The minute I walked into the Abbey I was inspired by the perfect silence, the walls of paintings and the shelves and shelves of books, mostly interpretations of the first guide for monks, The Rule of Benedict, written as a response to the increasing wealth and greed of church leaders. I lugged my bags and books to my room, my name posted on the door at the end of a long and maze-like path marked with yellow dots to writers’ rooms so that we would not wander lost into the off-limits monks quarters. Once settled in, Fr. Demetrius greeted us and gave us a tour, as he has done for twenty years, in his robes and mischievous smile. Already I’ve made a note to self to change my Jesuit character into a Benedictine.

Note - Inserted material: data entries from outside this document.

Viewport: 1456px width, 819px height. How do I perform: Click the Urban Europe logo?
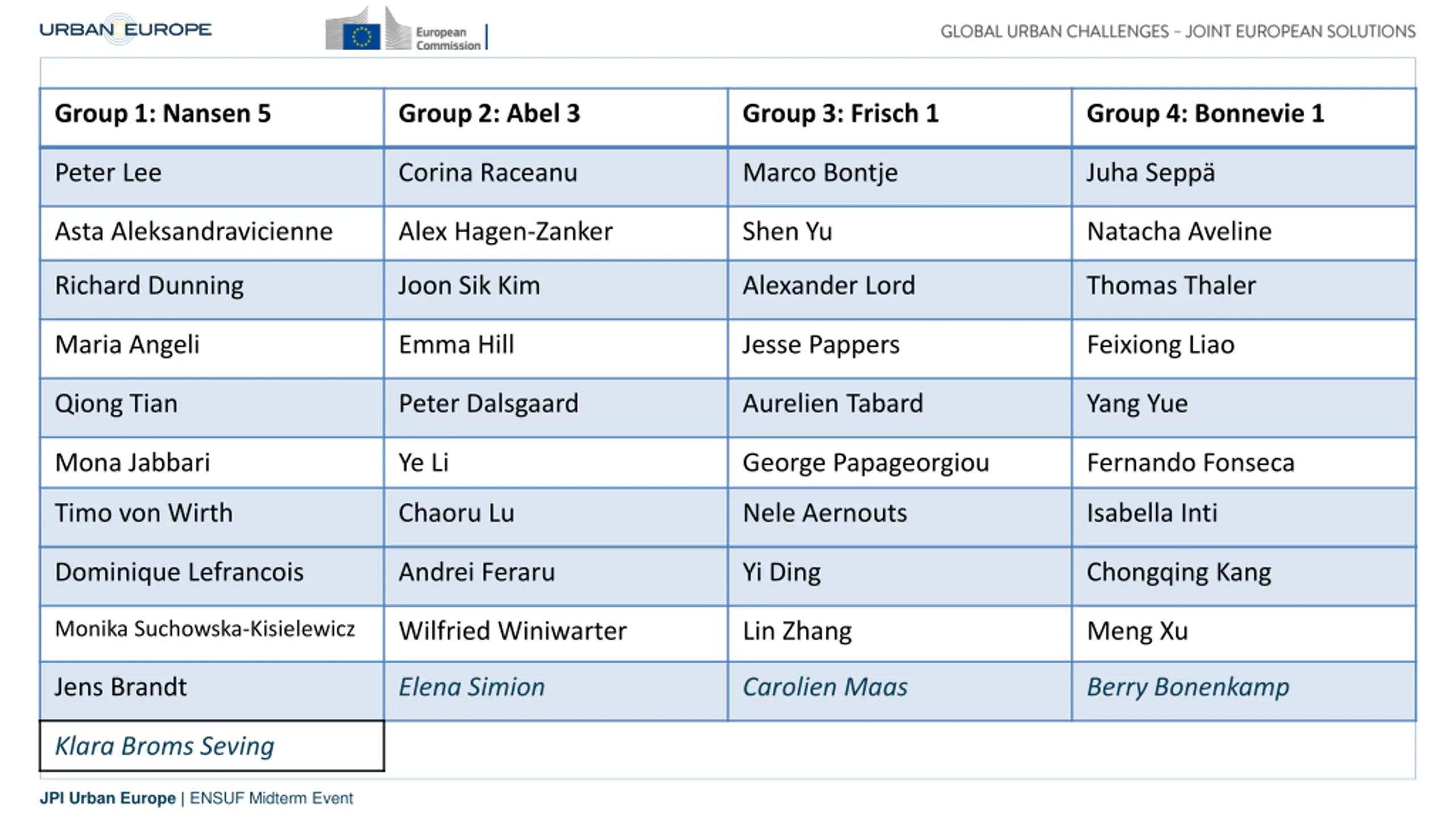(126, 29)
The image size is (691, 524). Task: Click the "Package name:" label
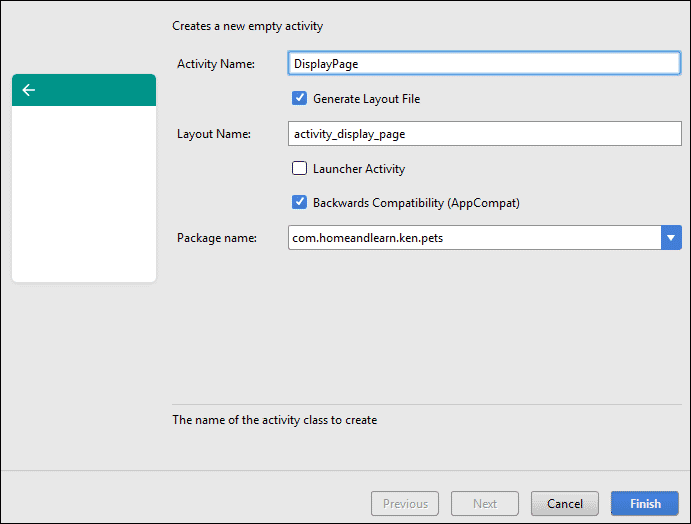pos(217,238)
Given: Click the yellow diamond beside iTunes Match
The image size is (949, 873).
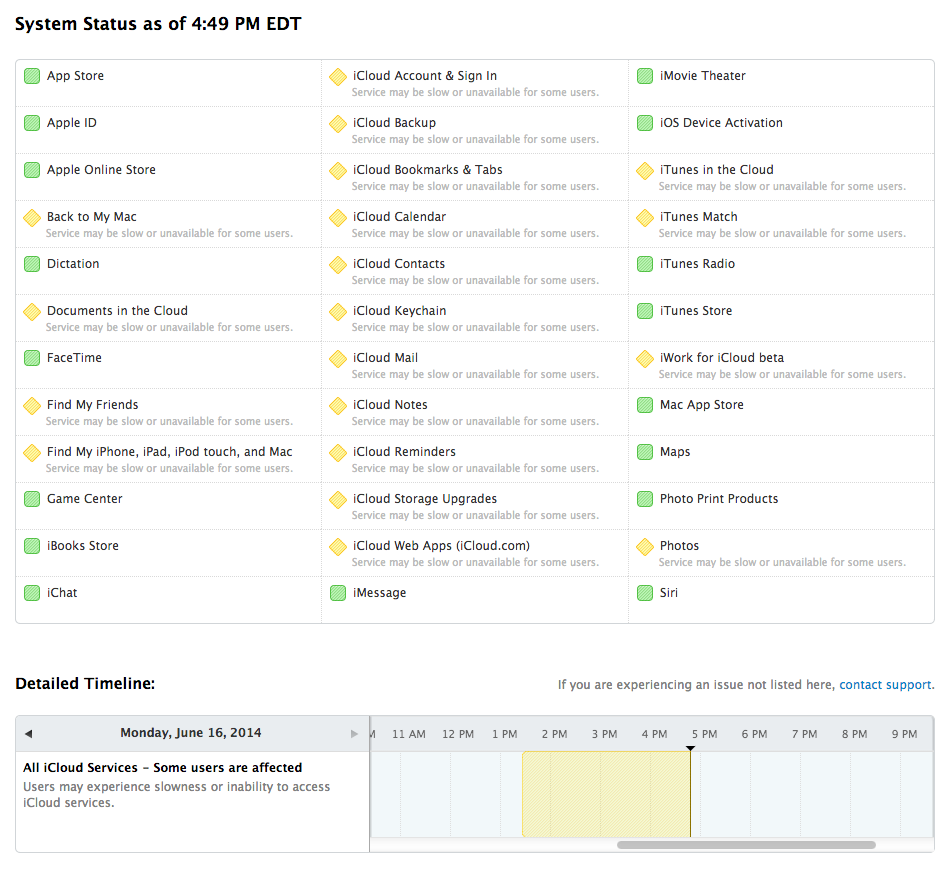Looking at the screenshot, I should click(645, 217).
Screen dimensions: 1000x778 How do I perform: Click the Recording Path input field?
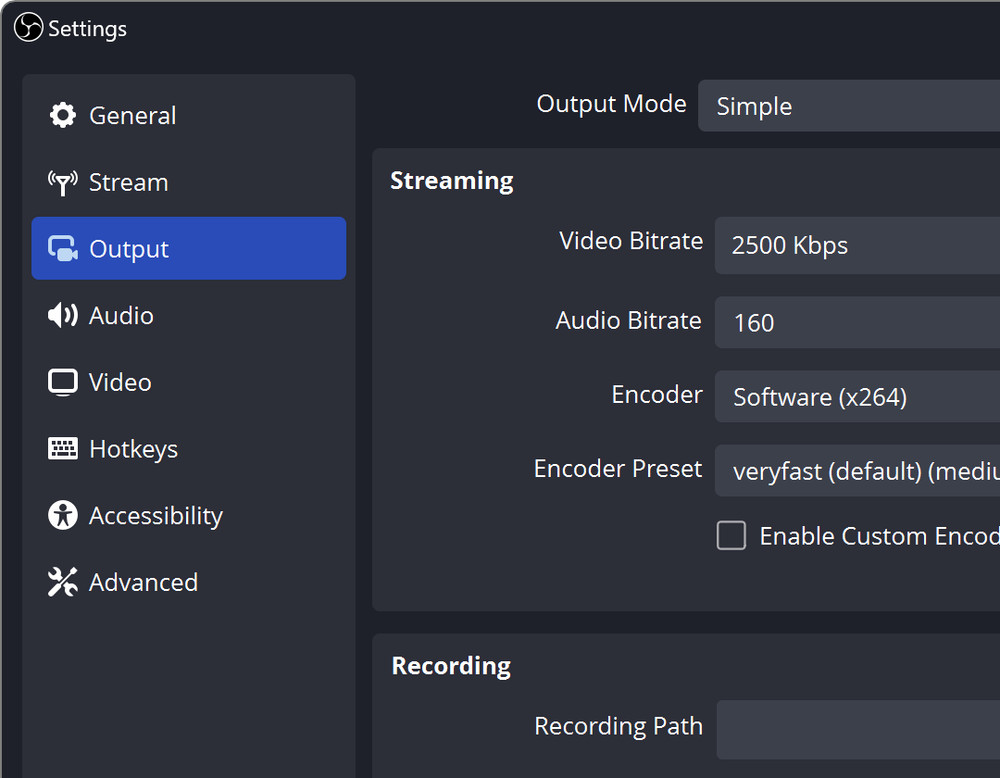point(860,730)
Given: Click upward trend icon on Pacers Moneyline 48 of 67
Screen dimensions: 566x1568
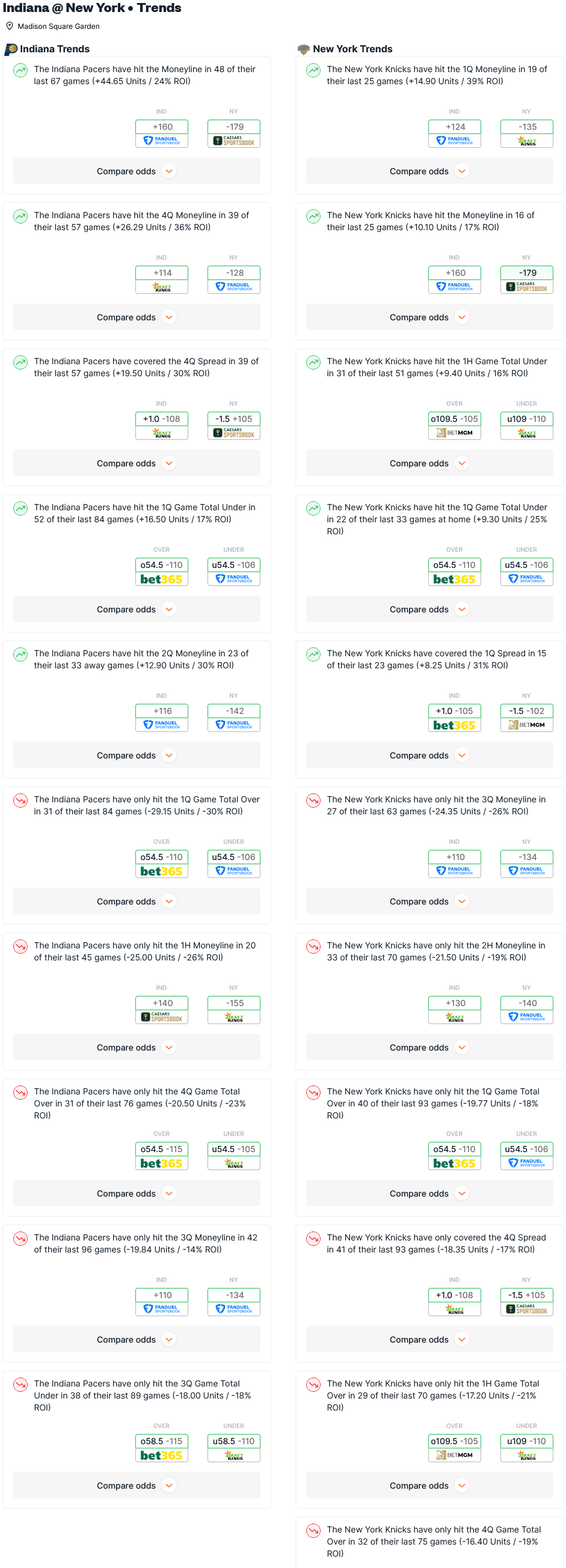Looking at the screenshot, I should coord(20,70).
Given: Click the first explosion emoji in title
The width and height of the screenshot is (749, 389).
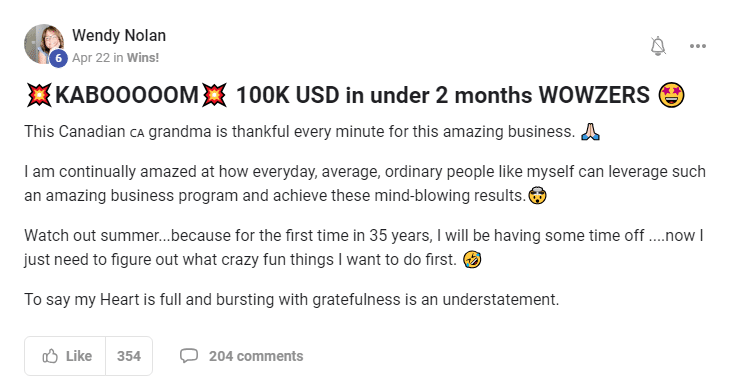Looking at the screenshot, I should click(39, 95).
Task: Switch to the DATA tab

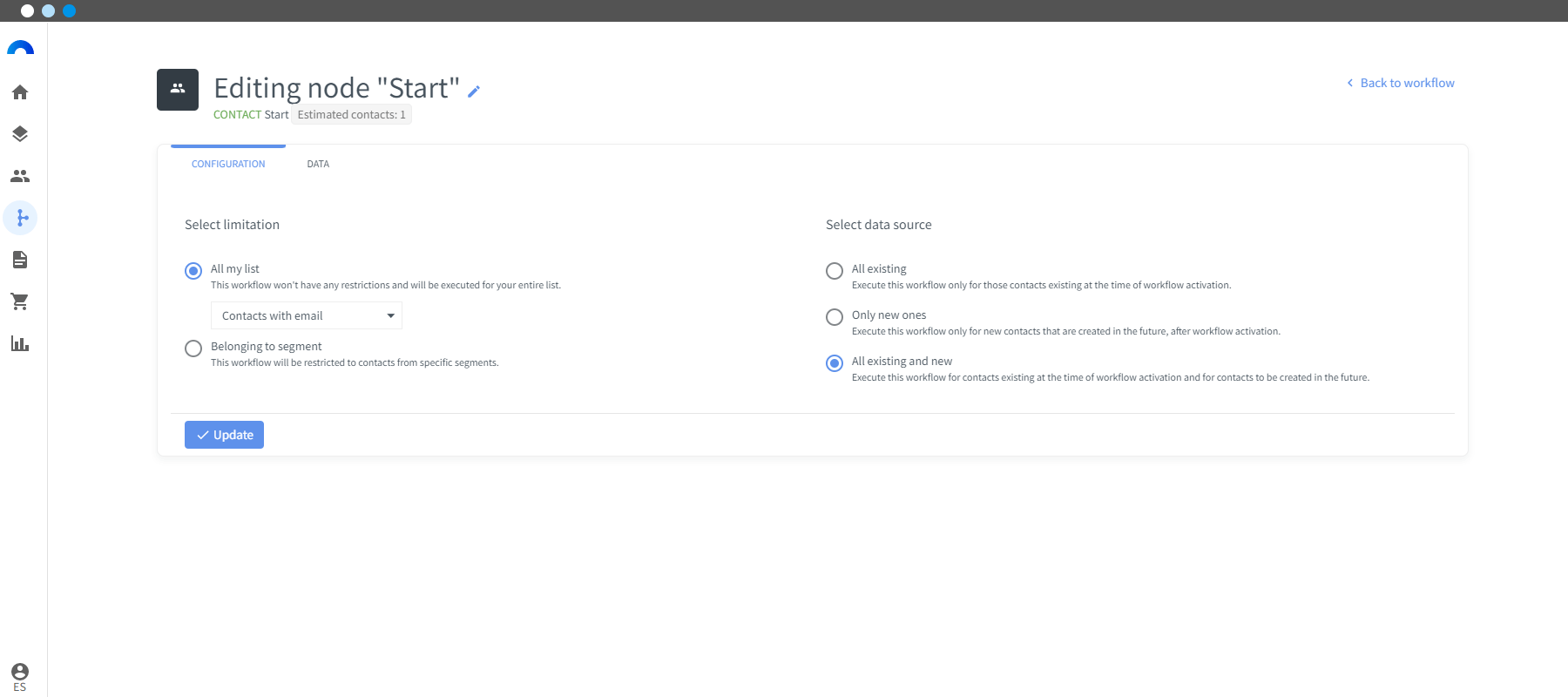Action: click(x=318, y=164)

At the end of Fr. Demetrius’ tour he shows us where he keeps the peanuts for the chickadees who live in the trees out back by the monk’s cemetery. “They’ll eat right out of your hand, “ he promises. “Oh and,” he adds, before leaving us to our writing, “if you should hear a loud bang in the morning, don’t be alarmed. It’s just me with one of my rifles, taking out a skunk or magpie, they’re attacking our chickadees.” He waits for the shocked look I’m sure he gets every time he mentions his guns, then reminds us: “ We’re Benedictines, not Franciscans.”